PROBLEM notification sent during recurring downtime

Seems I’m stuck in the forest and can’t see the single tree anymore…

I have two hosts, cla005 and cla006. Both have the same downtime applied using an apply rule:

# Claro daily restart (ISD-63675)
apply ScheduledDowntime "service-restarts" to Service {
  author = "icingaadmin"
  comment = "Scheduled downtimes for daily restarts of cla servers"

  ranges = {
    "monday" = "06:45-07:00"
    "tuesday" = "06:45-07:00"
    "wednesday" = "06:45-07:00"
    "thursday" = "06:45-07:00"
    "friday" = "06:45-07:00"
    "saturday" = "06:45-07:00"
    "sunday" = "06:45-07:00"
  }

  assign where match("cla005", host.name) || match("cla006", host.name)
}

The downtimes are correctly applied on both hosts:


image


image


The problem? When the service is down during the downtime on cla005, Icinga2 sends a PROBLEM notification. The same service on cla006 does not send a notification.

cla005:

image

cla006:

image

The service is clearly in the downtime, yet notification is sent. And only on one host. That’s what confuses me even more.
The service checks are applied the same way with the same check and notification settings on both hosts.

Any idea what this could cause?

Hi,

might be the problem that Icinga 2 itself doesn’t know about the downtime anymore (broken _api package). 2.11 fixes a lot in this regard, you might also want to check the troubleshooting docs for the package itself.
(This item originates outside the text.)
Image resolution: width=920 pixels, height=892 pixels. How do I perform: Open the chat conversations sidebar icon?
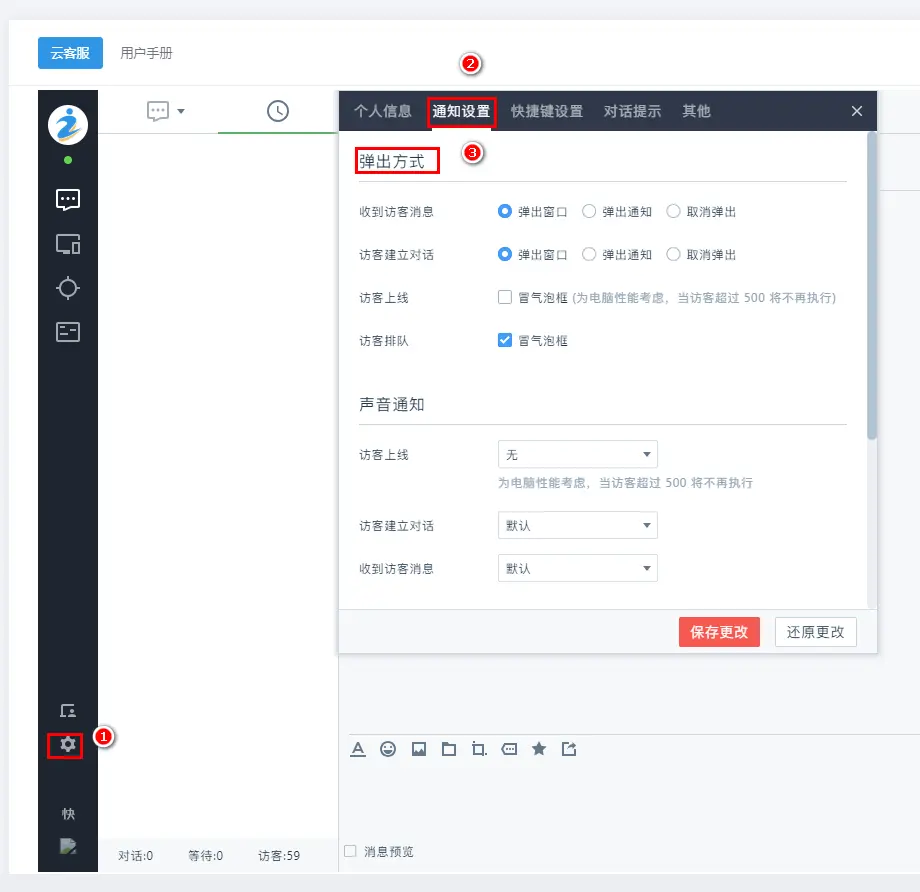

Which version of Icinga 2 are you using?

Cheers,
Michael

2.10.5, clustered master (you know the setup :wink: ).

Icinga 2 itself doesn’t know about the downtime anymore

Would surprise me, but cannot rule that out either.
I see the downtime correctly in both icingaweb2 and on the objects list (icinga2 object list --type ScheduledDowntime).

Didn’t try 2.11 yet, will first have to go through the test environment. Besides that possibility (fixed in new 2.11), any other ideas?
I will upgrade to 2.11 next week and see if this helps.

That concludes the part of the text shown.